§ **WORK TO BE COMPLETED**:
Starting at the line that contains "You are a computer-use agent. Image" and continuing through the end of the listing, write those lines out again with "downvote" changed to "dislike" and everything else left as it is. Leave the pictures out.

§ **PROVIDED DATA**:
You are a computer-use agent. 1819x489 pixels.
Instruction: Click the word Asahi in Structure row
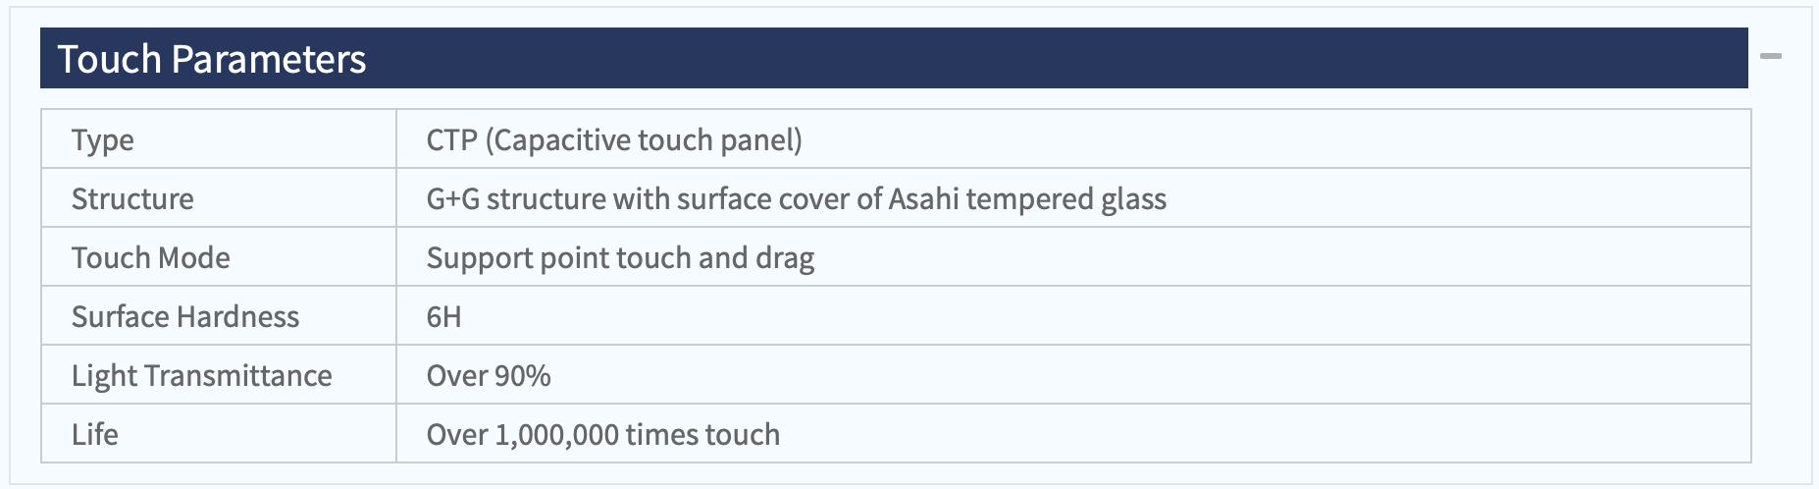coord(924,198)
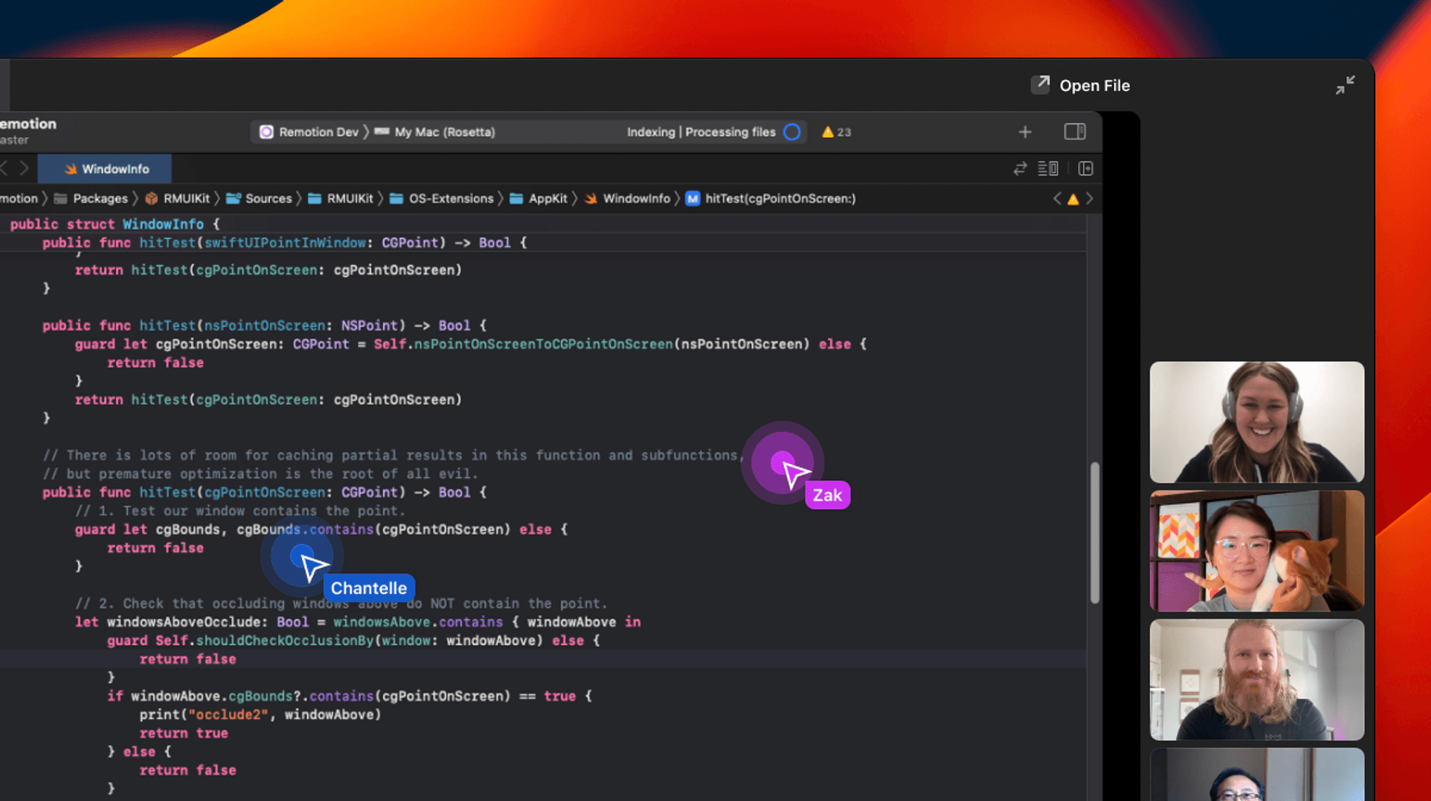Toggle the inspector sidebar panel icon
The height and width of the screenshot is (801, 1431).
(x=1075, y=132)
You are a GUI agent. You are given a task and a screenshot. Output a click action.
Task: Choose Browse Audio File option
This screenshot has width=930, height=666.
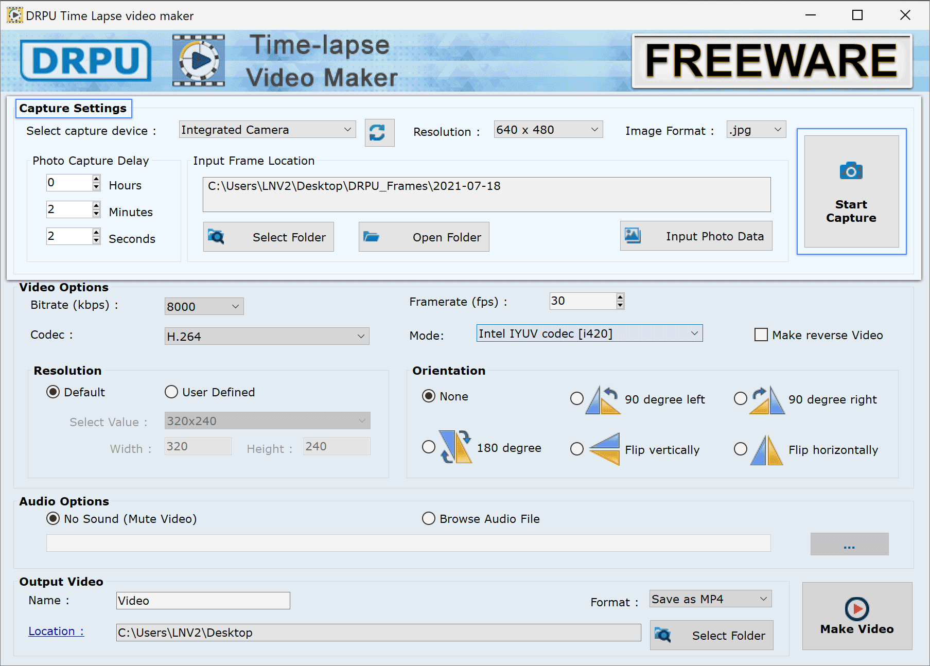(428, 518)
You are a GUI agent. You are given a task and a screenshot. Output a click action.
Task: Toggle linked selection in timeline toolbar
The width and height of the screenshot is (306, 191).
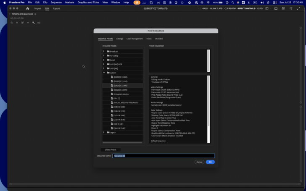(22, 23)

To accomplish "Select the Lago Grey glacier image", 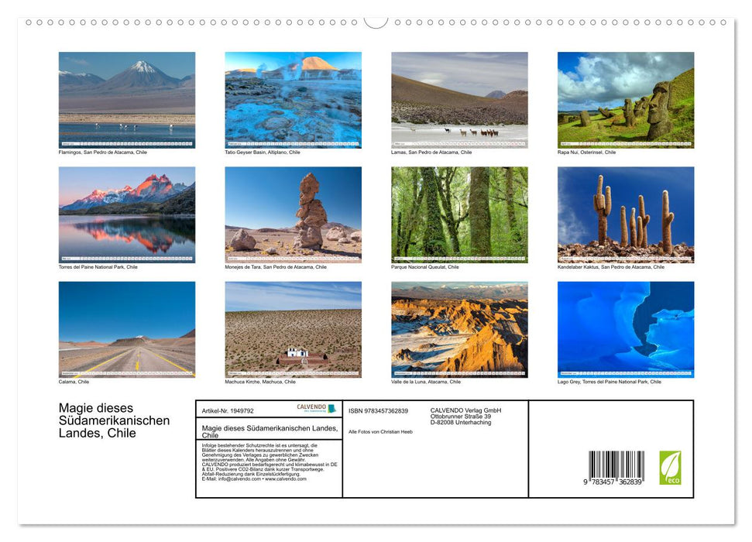I will click(625, 329).
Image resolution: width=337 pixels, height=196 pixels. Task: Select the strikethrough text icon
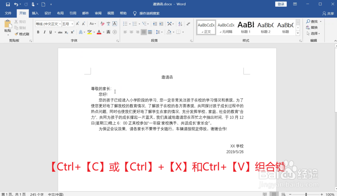(61, 32)
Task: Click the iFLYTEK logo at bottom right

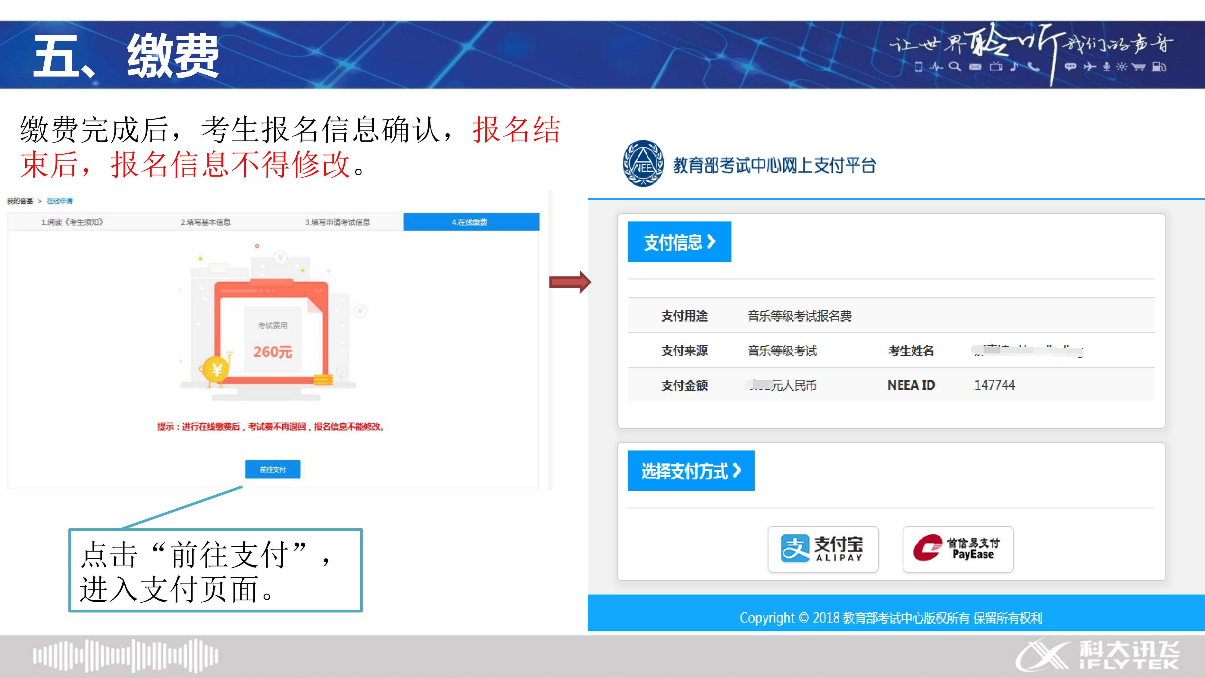Action: pos(1098,655)

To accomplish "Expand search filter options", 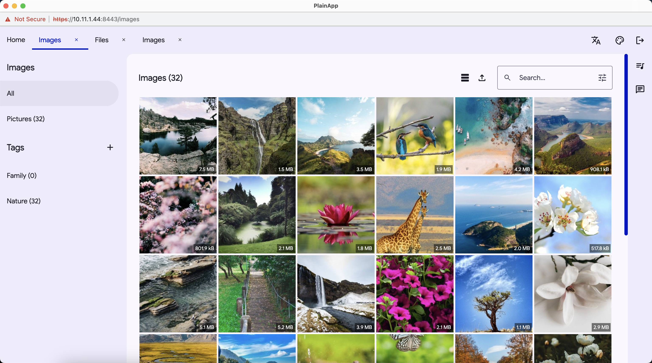I will [602, 78].
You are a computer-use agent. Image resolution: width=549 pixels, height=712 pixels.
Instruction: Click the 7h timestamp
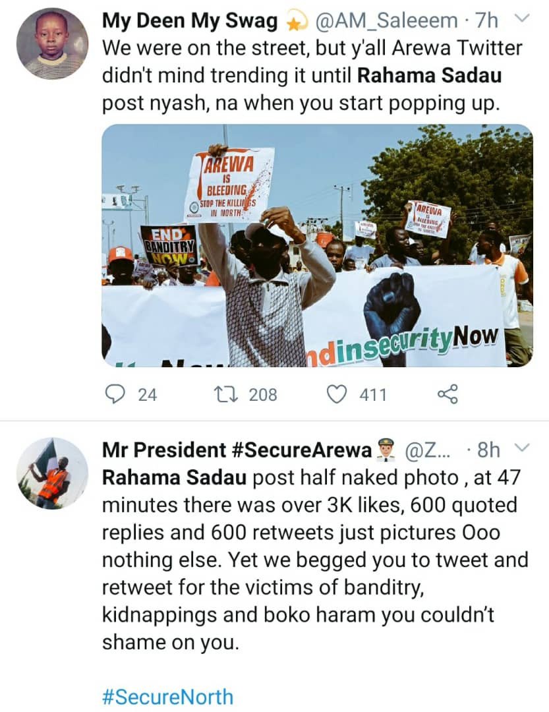[x=486, y=20]
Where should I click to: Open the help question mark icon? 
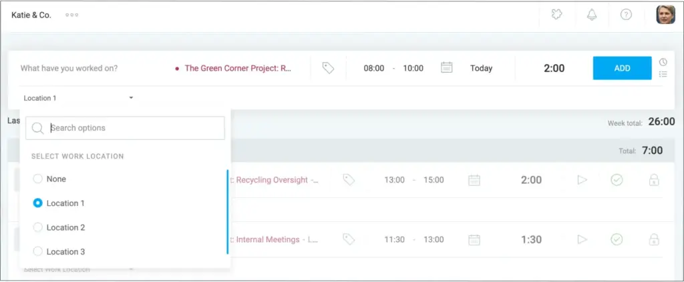click(626, 15)
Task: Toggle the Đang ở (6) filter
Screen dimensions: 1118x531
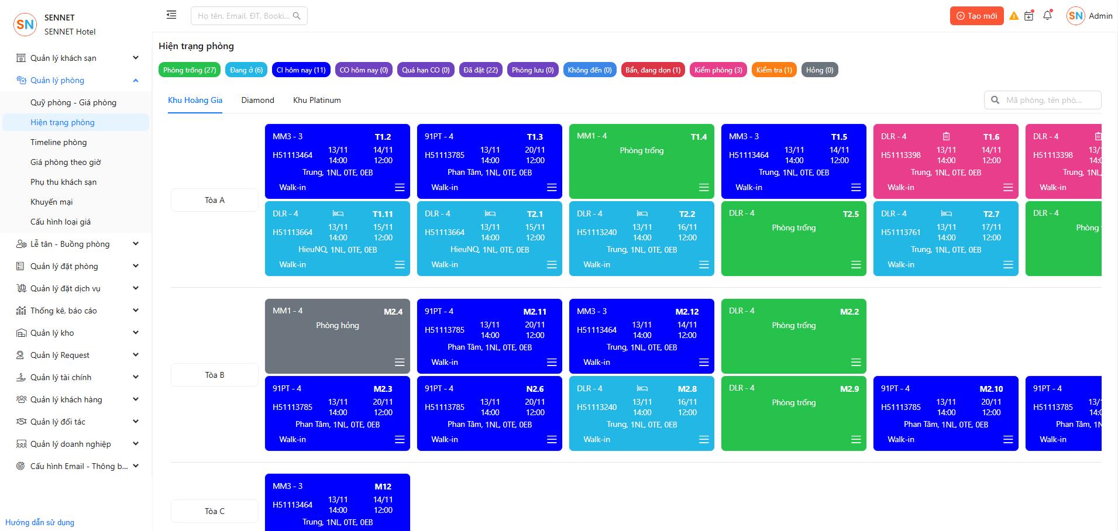Action: [x=246, y=70]
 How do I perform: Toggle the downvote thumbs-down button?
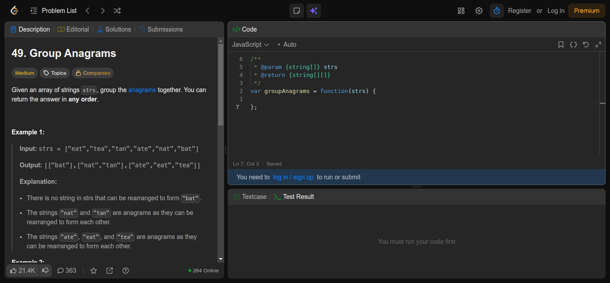click(45, 271)
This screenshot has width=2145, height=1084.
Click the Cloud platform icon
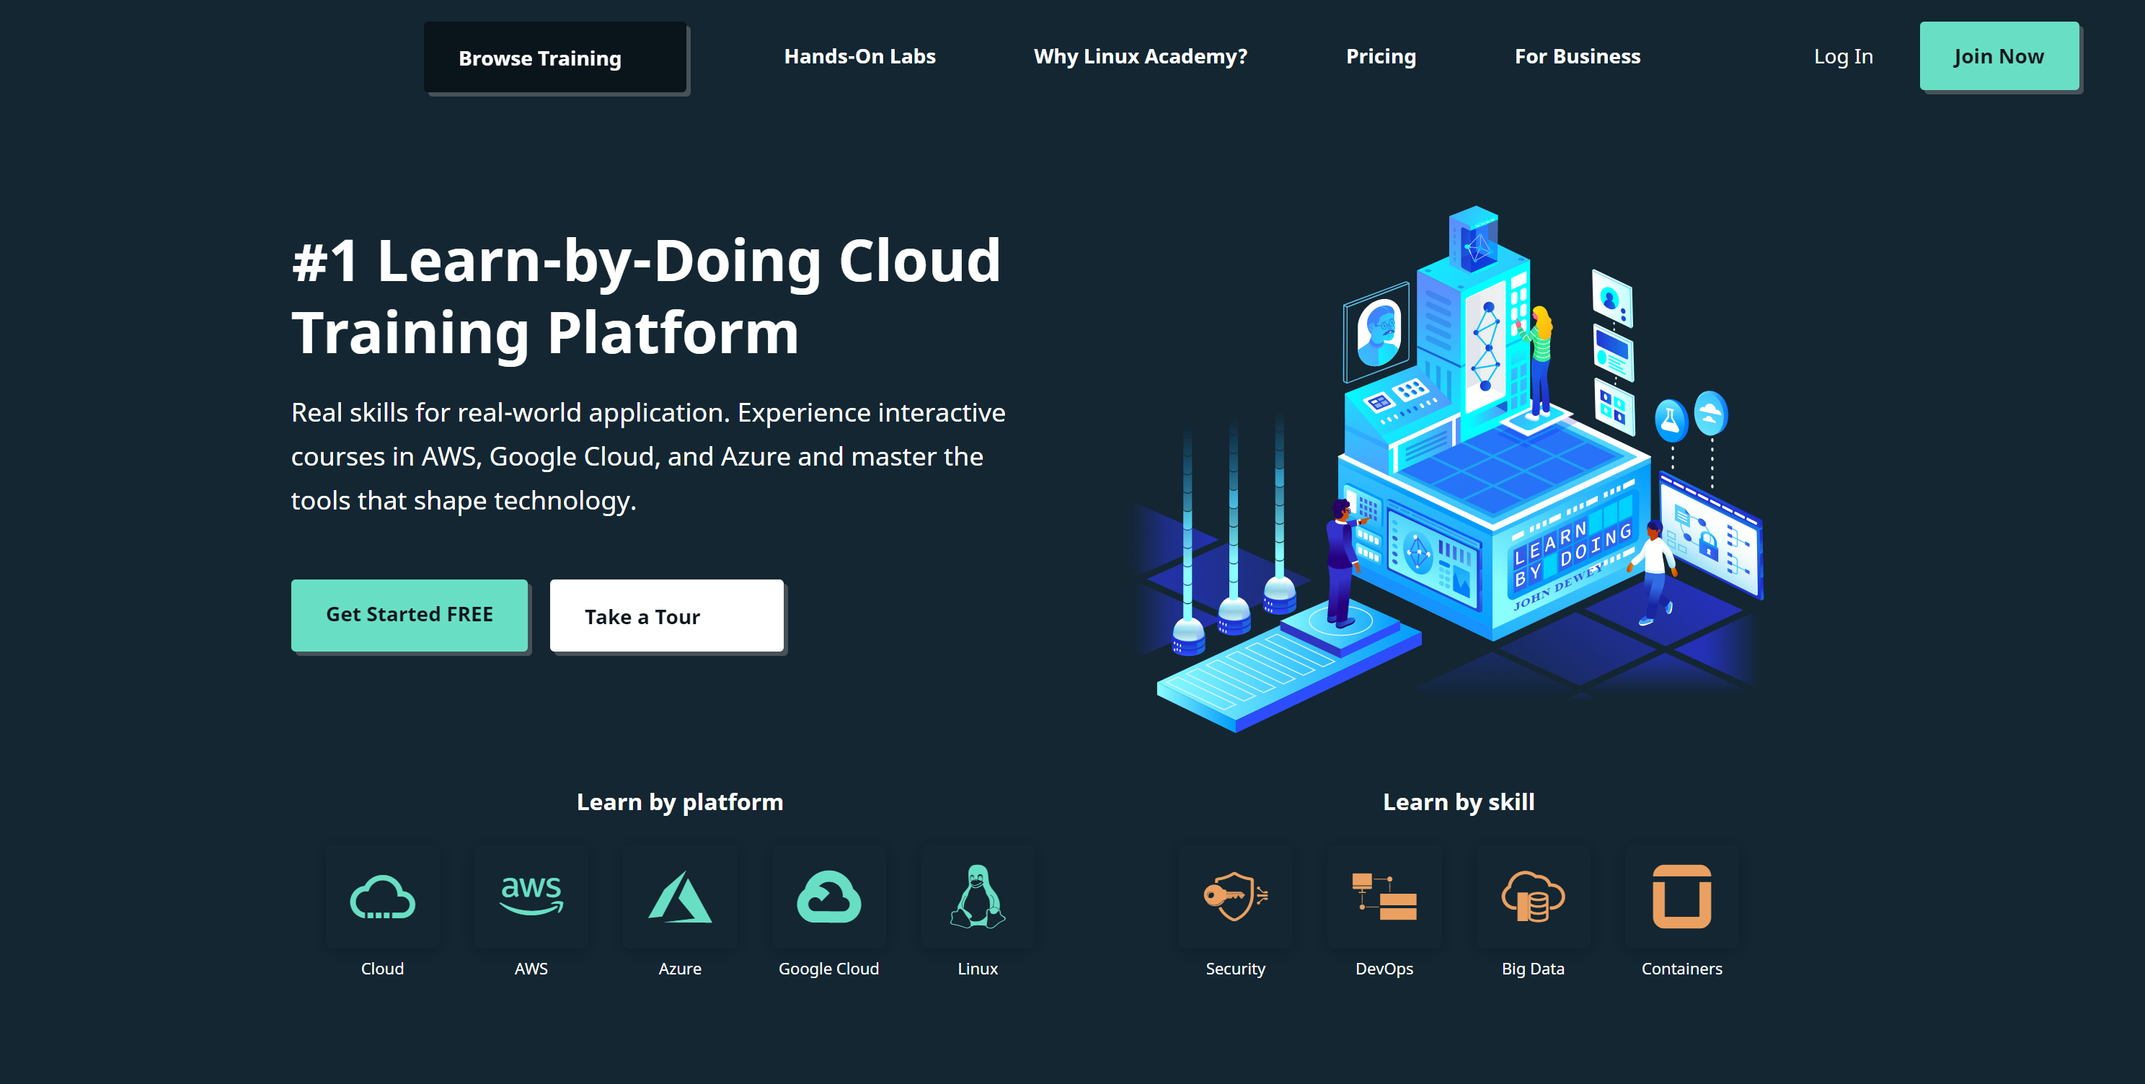point(382,897)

§ **TASK RESULT**:
You are a computer-use agent. Image resolution: width=549 pixels, height=712 pixels.
Instruction: Click the 7h timestamp
[x=486, y=20]
Where should I click to: Open the help question mark icon? 
click(626, 15)
Task: Toggle the Đang ở (6) filter
Screen dimensions: 1118x531
Action: [x=246, y=70]
 How do I perform: Toggle the dislike thumbs-down button?
click(45, 271)
This screenshot has width=2145, height=1084.
Click the Cloud platform icon
point(382,897)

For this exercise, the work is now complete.